We filed a shareholder proposal with Suncor to get at this issue of whether the company is truly grappling with the financial risks inherent in ignoring the unfolding energy transition. While setting climate targets is good, even better is showing investors that companies are taking account of potential disruptions in their financial reporting, since this is where the rubber hits the road. Suncor investors are currently in the dark about how its financials will change under various transition scenarios.

This proposal is not a request for Suncor to do something extra, but rather a request for it to live up to current reporting standards. The International Financial Reporting Standard requires companies to consider climate-related matters in their financials when it is material. KPMG, Suncor’s auditor, says that companies may need to provide “key judgements and estimates affected by climate-related matters” to achieve a “fair presentation” in financial statements, when material.

Enbridge also has a net zero commitment, and as primarily a midstream company, in theory has a greater ability to transition into zero or low carbon business lines. But is it doing so? Where this shows up is in its “scope 3” emissions – the downstream emissions of its products or services that occur near the end use. If a company’s scope 3 emissions are going down, it may be shifting its business in line with the energy transition. If the opposite, it’s likely going in the opposite direction.
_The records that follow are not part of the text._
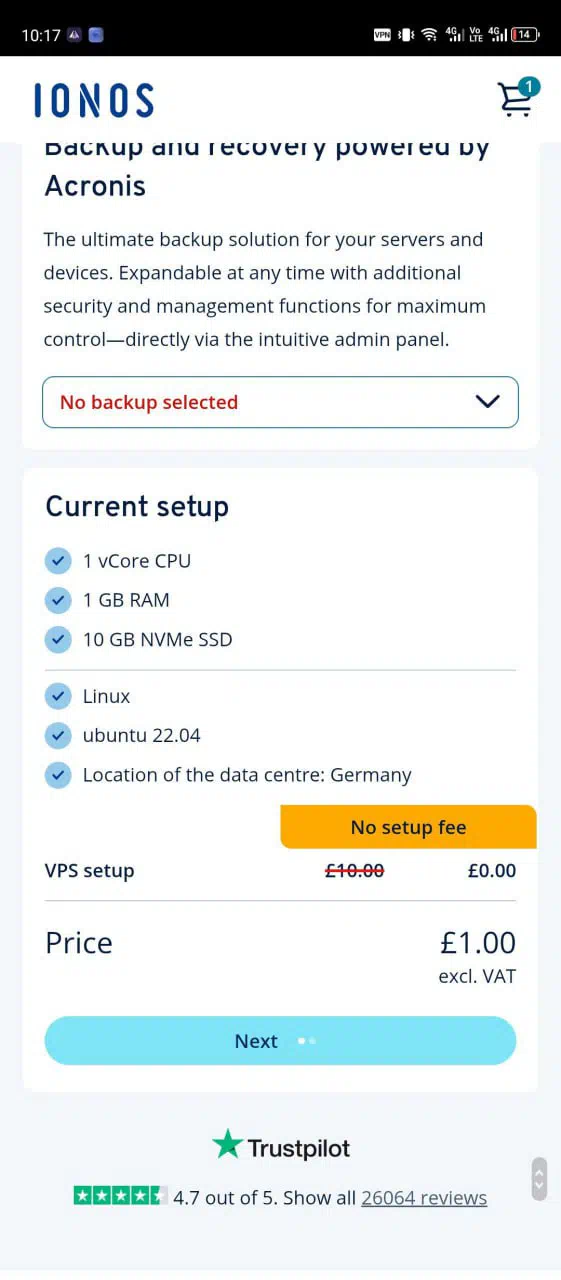Image resolution: width=561 pixels, height=1280 pixels.
Task: Tap the vibrate mode status icon
Action: pyautogui.click(x=406, y=35)
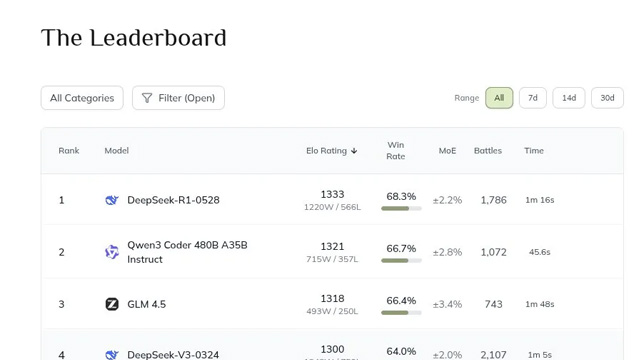The image size is (640, 360).
Task: Click the GLM 4.5 Z logo icon
Action: pos(112,304)
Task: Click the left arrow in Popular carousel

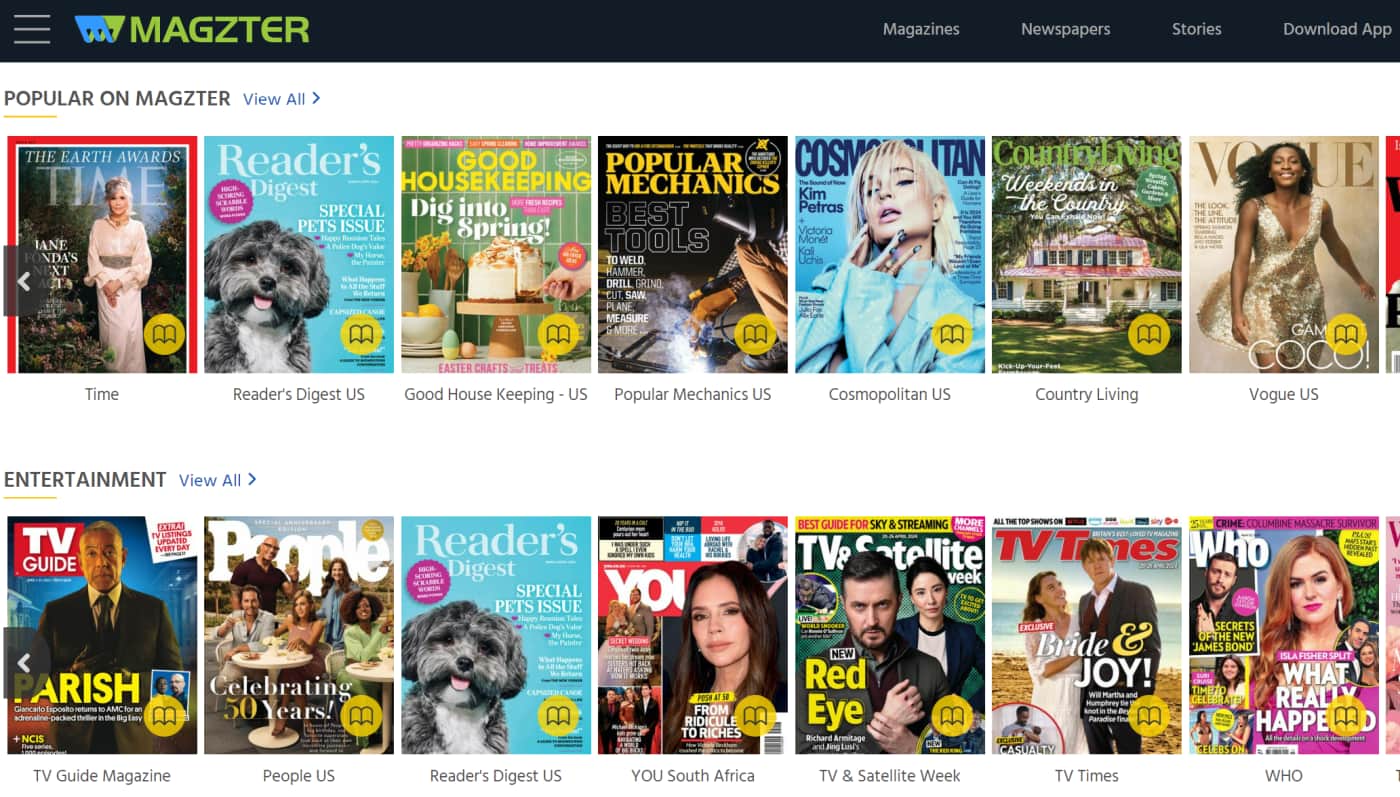Action: [24, 281]
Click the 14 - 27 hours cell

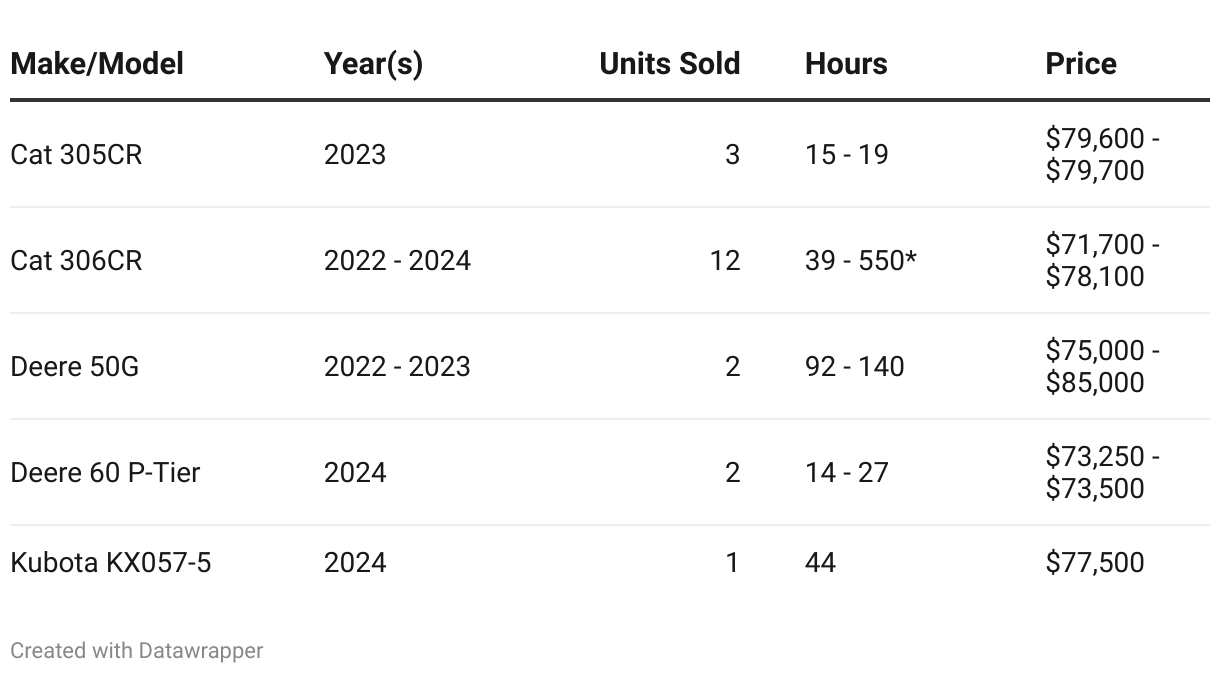(x=847, y=473)
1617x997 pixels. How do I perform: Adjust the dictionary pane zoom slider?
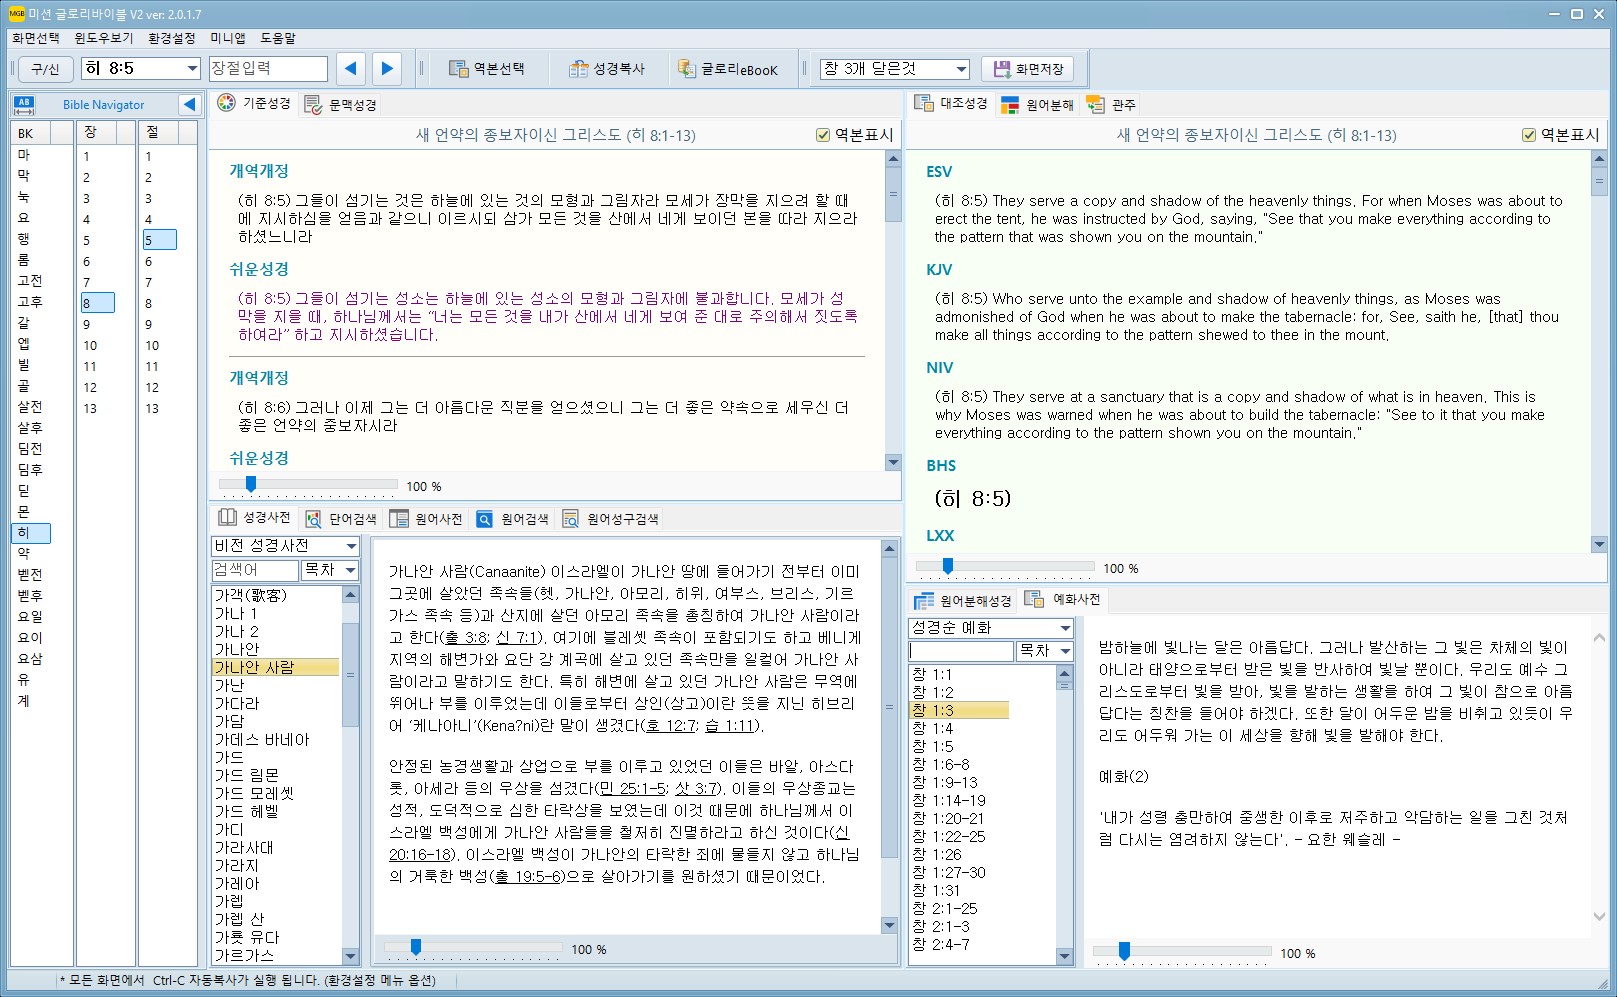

Unfortunately, Enbridge is failing to properly report on its scope 3 emissions, masking its business strategy of continuing to invest in new fossil fuel infrastructure at a much larger scale than its renewables investments. The company claims it should not have to report on the downstream emissions from the products in its pipelines since those are not material to the company, even though moving those products is how it generates most of its revenue. That’s the very definition of “material” for investors.

Our conservative estimate is that Enbridge’s scope 3 emissions have risen by 76% in the past 10 years, and its planned, proposed and/or approved future gas transmission projects would increase its associated emissions by another 27%. Our shareholder proposal at Enbridge asks the company to properly report these emissions so that investors are aware of the company’s true approach to the energy transition.

Regulators are also joining in with tightening up climate metrics. Canada’s major financial institutions will already start reporting on their financed emissions – including those of their clients in the oil and gas sector. Consultations are now underway on applying the International Sustainability Standards Board emissions reporting guidelines in Canada, which will ultimately apply to all major companies.

Gone are the days when a glossy ESG report was enough to satisfy investors that a company is on track to sustainability. The energy transition is one of the major economic drivers of business success over the coming years, and accurate, relevant metrics are required to demonstrate whether companies are adapting to the opportunity this presents, or at risk of failing by remaining stuck in the past.